Humbahas-Sumut || Sangkakala7.tv
Masyarakat Pemerhati Kopi Lintong (MASPEKAL) yang selama ini di kenal masyarakat sebagai Organisasi bagi petani Kopi Lintong.
Berdirinya organisasi masyarakat yang mengayomi petani kopi di Kabupaten Humbang Hasundutan (Humbahas) sudah di akui Kementerian Hukum dan Hak Asasi Manusia Republik Indonesia (Kemenkumham RI).
Baru berumur seumur jagung, muncul polemik di dalam tubuh kepengurusan MASPEKAL, dua kepengurusan mengaku adalah yang sah.
Salah seorang ketua MASPEKAL, St Mula Sihombing mengaku bahwa dirinya beserta seluruh pengurus adalah yang sah yang di tandatangani Bupati Humbahas Dosmar Banjarnahor SE, dan diperkuat dengan legalitas dasar hukum dalam Akte Notaris, Rabu,14/06/2023.

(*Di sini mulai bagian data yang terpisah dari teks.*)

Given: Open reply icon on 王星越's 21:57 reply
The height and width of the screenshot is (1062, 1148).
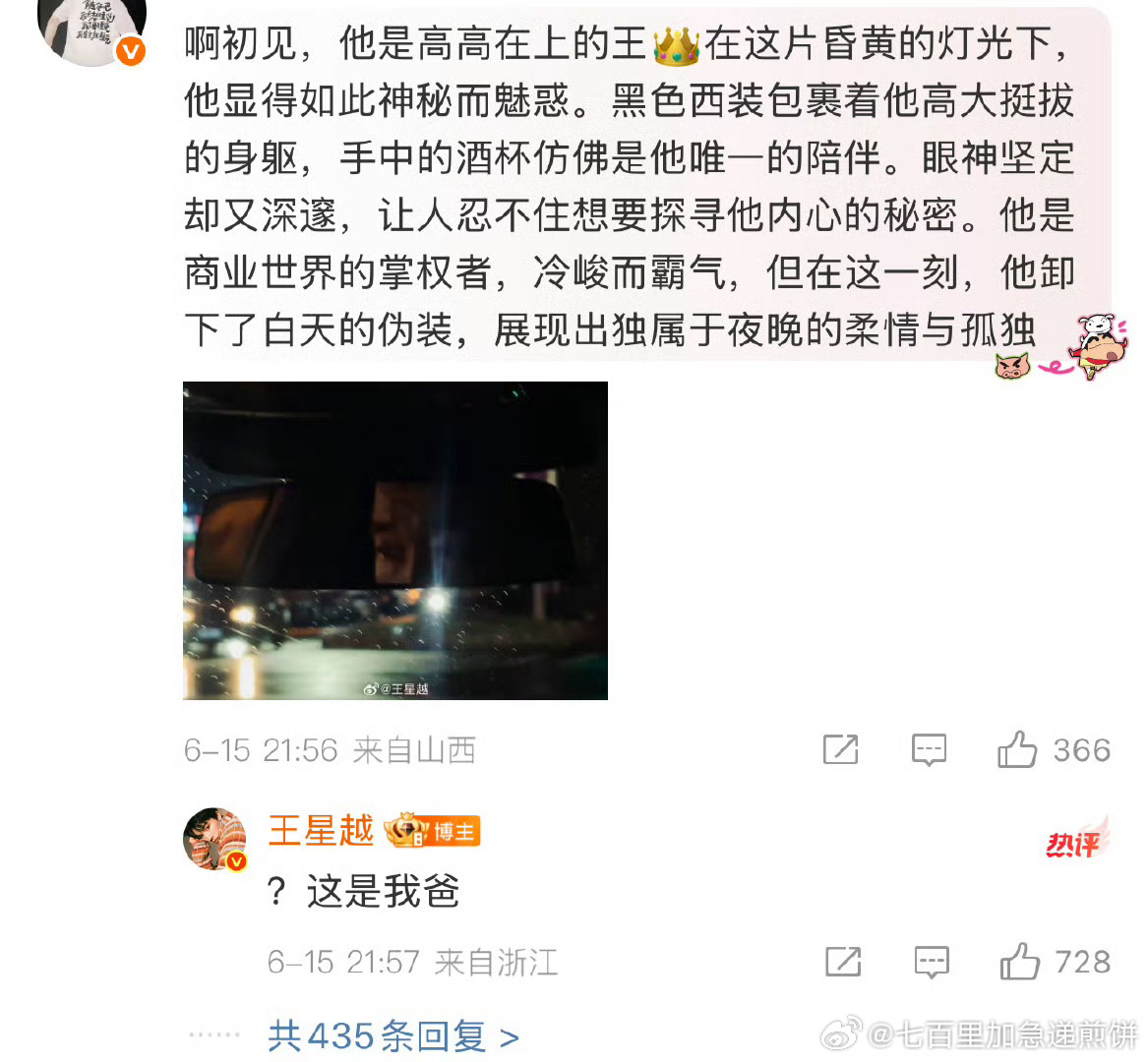Looking at the screenshot, I should coord(932,962).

Keputusan Bupati Humbahas tentang penetapan kepengurusan Maspekal yang ia pimpin tertuang di dalam Keputusan Bupati Humbahas Nomor, 134 Tahun 2021 dan mulai berlaku pada tanggal ditetapkan, 20 April 2021.
Berdasarkan Keputusan Bupati Humbahas Nomor, 134 Tahun 2021, tanggal 20 April 2021, Susunan Kepengurusan Masyarakat Pemerhati Kopi Arabika Sumatera Lintong yaitu :
Ketua umum, St. Mula Sihombing, Sekretaris Umum, Harapan Munte dan Bendahara Umum dijabat oleh, Parlindungan Silaban.

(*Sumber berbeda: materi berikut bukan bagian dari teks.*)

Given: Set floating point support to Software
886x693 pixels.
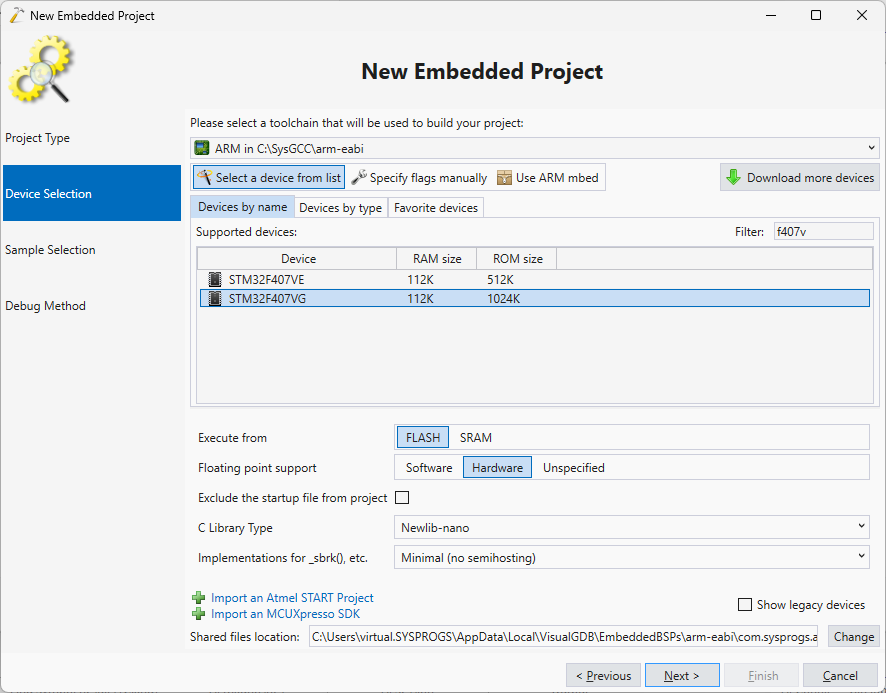Looking at the screenshot, I should tap(428, 467).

Dasar hukum keabsahan legalitas Mula Sihombing sebagai Ketua Maspekal tercatat dalam Notaris, Haposan Bemfie Oktavianus. SH. M.Kn, Nomor : 04 Tanggal : 10 – 09 – 2021.
Di hari yang sama salah seorang pemilik usaha dan juga Bakal Calon Legislatif Kabupaten Humbahas dari Partai Nasdem dari Dapil IV , Manat Samosir juga mengakui kepada wartawan ketua yg pertama Gani Silaban .

“Ketua pertama Gani Silaban dan dipertengahan jalan ada perubahan pengurus dan saya dipilih angggota menjadi ketua Maspekal ,” katanya.
” Berikutnya setelah Gani Silaban mengklaim dirinya lah yang pertama menerima mandat dari Bupati Humbahas Dosmar Banjarnahor,” jelasnya .
Menurut Manat Samosir berarti ada dua Surat keputusan(SK) yang di tandatangani Bupati Humbahas Dosmar Banjarnahor dalam satu nama.
Dan meminta kepada wartawan untuk menelusuri kebenarannya mengingat logo Garuda pada SK yang di tandatangani Bupati Humbahas di berikan untuk dua pengurus MASPEKAL dan merupakan kelalaian.